## Data records

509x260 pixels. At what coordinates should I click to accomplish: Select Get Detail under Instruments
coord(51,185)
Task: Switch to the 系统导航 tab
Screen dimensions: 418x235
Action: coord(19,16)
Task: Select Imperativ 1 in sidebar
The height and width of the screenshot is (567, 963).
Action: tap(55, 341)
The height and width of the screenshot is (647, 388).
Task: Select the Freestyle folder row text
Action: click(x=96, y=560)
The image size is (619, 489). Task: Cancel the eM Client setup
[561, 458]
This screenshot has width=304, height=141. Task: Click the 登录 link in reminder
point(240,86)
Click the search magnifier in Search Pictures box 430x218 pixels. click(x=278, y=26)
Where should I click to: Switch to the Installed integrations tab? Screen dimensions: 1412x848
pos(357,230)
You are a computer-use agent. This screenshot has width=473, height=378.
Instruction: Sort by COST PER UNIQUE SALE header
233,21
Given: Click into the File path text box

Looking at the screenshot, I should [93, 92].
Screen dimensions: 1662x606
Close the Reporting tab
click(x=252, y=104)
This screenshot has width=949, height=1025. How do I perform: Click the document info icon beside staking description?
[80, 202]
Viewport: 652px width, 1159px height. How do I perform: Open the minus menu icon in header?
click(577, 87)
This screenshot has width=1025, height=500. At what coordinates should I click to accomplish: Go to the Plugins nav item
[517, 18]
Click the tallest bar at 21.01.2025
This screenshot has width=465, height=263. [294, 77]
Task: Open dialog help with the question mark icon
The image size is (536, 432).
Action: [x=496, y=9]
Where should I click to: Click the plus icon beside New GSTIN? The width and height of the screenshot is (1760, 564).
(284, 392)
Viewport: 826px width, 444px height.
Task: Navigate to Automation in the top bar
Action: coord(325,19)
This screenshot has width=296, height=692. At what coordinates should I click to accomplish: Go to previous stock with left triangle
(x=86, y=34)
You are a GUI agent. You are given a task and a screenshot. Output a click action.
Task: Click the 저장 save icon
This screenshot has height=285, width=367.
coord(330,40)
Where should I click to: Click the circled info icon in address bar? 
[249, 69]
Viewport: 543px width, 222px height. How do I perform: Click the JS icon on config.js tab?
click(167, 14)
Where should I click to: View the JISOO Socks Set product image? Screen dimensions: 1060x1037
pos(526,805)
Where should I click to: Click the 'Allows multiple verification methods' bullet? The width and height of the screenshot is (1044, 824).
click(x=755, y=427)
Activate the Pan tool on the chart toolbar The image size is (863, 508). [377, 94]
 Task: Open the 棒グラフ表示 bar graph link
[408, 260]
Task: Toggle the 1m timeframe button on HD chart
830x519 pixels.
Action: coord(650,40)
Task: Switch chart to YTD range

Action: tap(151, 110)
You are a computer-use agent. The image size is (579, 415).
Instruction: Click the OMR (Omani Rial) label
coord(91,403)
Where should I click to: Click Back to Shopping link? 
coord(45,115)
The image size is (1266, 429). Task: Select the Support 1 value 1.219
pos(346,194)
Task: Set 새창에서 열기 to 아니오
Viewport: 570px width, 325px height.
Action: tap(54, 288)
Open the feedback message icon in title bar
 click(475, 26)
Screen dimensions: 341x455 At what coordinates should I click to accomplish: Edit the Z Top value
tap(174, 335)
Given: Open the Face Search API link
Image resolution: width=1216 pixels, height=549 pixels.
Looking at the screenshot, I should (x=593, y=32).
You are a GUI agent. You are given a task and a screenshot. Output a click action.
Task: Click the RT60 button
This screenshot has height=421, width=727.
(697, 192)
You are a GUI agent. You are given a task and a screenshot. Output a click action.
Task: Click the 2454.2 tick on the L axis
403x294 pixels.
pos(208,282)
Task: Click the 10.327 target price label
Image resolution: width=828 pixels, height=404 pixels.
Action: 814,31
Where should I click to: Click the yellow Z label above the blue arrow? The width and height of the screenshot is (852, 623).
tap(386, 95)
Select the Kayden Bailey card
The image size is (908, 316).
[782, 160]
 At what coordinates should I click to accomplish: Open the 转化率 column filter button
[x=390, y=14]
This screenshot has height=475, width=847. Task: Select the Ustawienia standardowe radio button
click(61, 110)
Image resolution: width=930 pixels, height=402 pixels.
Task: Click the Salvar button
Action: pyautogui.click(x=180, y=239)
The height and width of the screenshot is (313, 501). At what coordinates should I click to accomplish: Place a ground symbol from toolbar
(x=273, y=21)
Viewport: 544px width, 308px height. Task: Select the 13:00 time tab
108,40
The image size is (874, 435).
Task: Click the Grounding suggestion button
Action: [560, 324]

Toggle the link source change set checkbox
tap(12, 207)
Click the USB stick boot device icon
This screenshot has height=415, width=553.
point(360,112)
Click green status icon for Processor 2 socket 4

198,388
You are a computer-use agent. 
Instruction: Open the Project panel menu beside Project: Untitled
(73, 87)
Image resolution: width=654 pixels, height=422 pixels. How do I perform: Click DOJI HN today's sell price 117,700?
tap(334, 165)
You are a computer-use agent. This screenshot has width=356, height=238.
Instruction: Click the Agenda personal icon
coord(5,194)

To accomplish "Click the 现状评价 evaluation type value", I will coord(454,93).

## What the task requires
Nothing in the records should change when you repeat them all.

## Answer area
509x260 pixels. At what coordinates should I click to accomplish: Select Get Detail under Instruments
coord(51,185)
Task: Switch to the 系统导航 tab
Screen dimensions: 418x235
Action: coord(19,16)
Task: Select Imperativ 1 in sidebar
The height and width of the screenshot is (567, 963).
Action: tap(55, 341)
The height and width of the screenshot is (647, 388).
Task: Select the Freestyle folder row text
Action: click(x=96, y=560)
The image size is (619, 489). Task: Cancel the eM Client setup
[561, 458]
This screenshot has width=304, height=141. Task: Click the 登录 link in reminder
point(240,86)
Click the search magnifier in Search Pictures box 430x218 pixels. click(x=278, y=26)
Where should I click to: Switch to the Installed integrations tab? Screen dimensions: 1412x848
pos(357,230)
You are a computer-use agent. This screenshot has width=473, height=378.
Instruction: Sort by COST PER UNIQUE SALE header
233,21
Given: Click into the File path text box

Looking at the screenshot, I should [93, 92].
Screen dimensions: 1662x606
Close the Reporting tab
click(x=252, y=104)
This screenshot has width=949, height=1025. How do I perform: Click the document info icon beside staking description?
[80, 202]
Viewport: 652px width, 1159px height. How do I perform: Open the minus menu icon in header?
click(577, 87)
This screenshot has width=1025, height=500. At what coordinates should I click to accomplish: Go to the Plugins nav item
[517, 18]
Click the tallest bar at 21.01.2025
This screenshot has width=465, height=263. [294, 77]
Task: Open dialog help with the question mark icon
The image size is (536, 432).
Action: [x=496, y=9]
Where should I click to: Click the plus icon beside New GSTIN? The width and height of the screenshot is (1760, 564).
(284, 392)
Viewport: 826px width, 444px height.
Task: Navigate to Automation in the top bar
Action: coord(325,19)
This screenshot has width=296, height=692. At what coordinates should I click to accomplish: Go to previous stock with left triangle
(x=86, y=34)
You are a GUI agent. You are given a task and a screenshot. Output a click action.
Task: Click the 저장 save icon
This screenshot has height=285, width=367.
coord(330,40)
Where should I click to: Click the circled info icon in address bar? 
[249, 69]
Viewport: 543px width, 222px height. How do I perform: Click the JS icon on config.js tab?
click(167, 14)
Where should I click to: View the JISOO Socks Set product image? Screen dimensions: 1060x1037
pos(526,805)
Where should I click to: Click the 'Allows multiple verification methods' bullet? The width and height of the screenshot is (1044, 824).
click(x=755, y=427)
Activate the Pan tool on the chart toolbar The image size is (863, 508). [377, 94]
 Task: Open the 棒グラフ表示 bar graph link
[408, 260]
Task: Toggle the 1m timeframe button on HD chart
830x519 pixels.
Action: coord(650,40)
Task: Switch chart to YTD range

Action: tap(151, 110)
You are a computer-use agent. The image size is (579, 415).
Instruction: Click the OMR (Omani Rial) label
coord(91,403)
Where should I click to: Click Back to Shopping link? 
coord(45,115)
The image size is (1266, 429). Task: Select the Support 1 value 1.219
pos(346,194)
Task: Set 새창에서 열기 to 아니오
Viewport: 570px width, 325px height.
Action: tap(54, 288)
Open the feedback message icon in title bar
 click(475, 26)
Screen dimensions: 341x455 At what coordinates should I click to accomplish: Edit the Z Top value
tap(174, 335)
Given: Open the Face Search API link
Image resolution: width=1216 pixels, height=549 pixels.
Looking at the screenshot, I should (x=593, y=32).
You are a GUI agent. You are given a task and a screenshot. Output a click action.
Task: Click the RT60 button
This screenshot has height=421, width=727.
(697, 192)
You are a GUI agent. You are given a task and a screenshot. Output a click action.
Task: Click the 2454.2 tick on the L axis
403x294 pixels.
pos(208,282)
Task: Click the 10.327 target price label
Image resolution: width=828 pixels, height=404 pixels.
Action: 814,31
Where should I click to: Click the yellow Z label above the blue arrow? The width and height of the screenshot is (852, 623).
tap(386, 95)
Select the Kayden Bailey card
The image size is (908, 316).
[782, 160]
 At what coordinates should I click to accomplish: Open the 转化率 column filter button
[x=390, y=14]
This screenshot has height=475, width=847. Task: Select the Ustawienia standardowe radio button
click(61, 110)
Image resolution: width=930 pixels, height=402 pixels.
Task: Click the Salvar button
Action: pyautogui.click(x=180, y=239)
The height and width of the screenshot is (313, 501). At what coordinates should I click to accomplish: Place a ground symbol from toolbar
(x=273, y=21)
Viewport: 544px width, 308px height. Task: Select the 13:00 time tab
108,40
The image size is (874, 435).
Task: Click the Grounding suggestion button
Action: [560, 324]

Toggle the link source change set checkbox
tap(12, 207)
Click the USB stick boot device icon
This screenshot has height=415, width=553.
point(360,112)
Click green status icon for Processor 2 socket 4

198,388
You are a computer-use agent. 
Instruction: Open the Project panel menu beside Project: Untitled
(73, 87)
Image resolution: width=654 pixels, height=422 pixels. How do I perform: Click DOJI HN today's sell price 117,700?
tap(334, 165)
You are a computer-use agent. This screenshot has width=356, height=238.
Instruction: Click the Agenda personal icon
coord(5,194)

To accomplish "Click the 现状评价 evaluation type value", I will coord(454,93).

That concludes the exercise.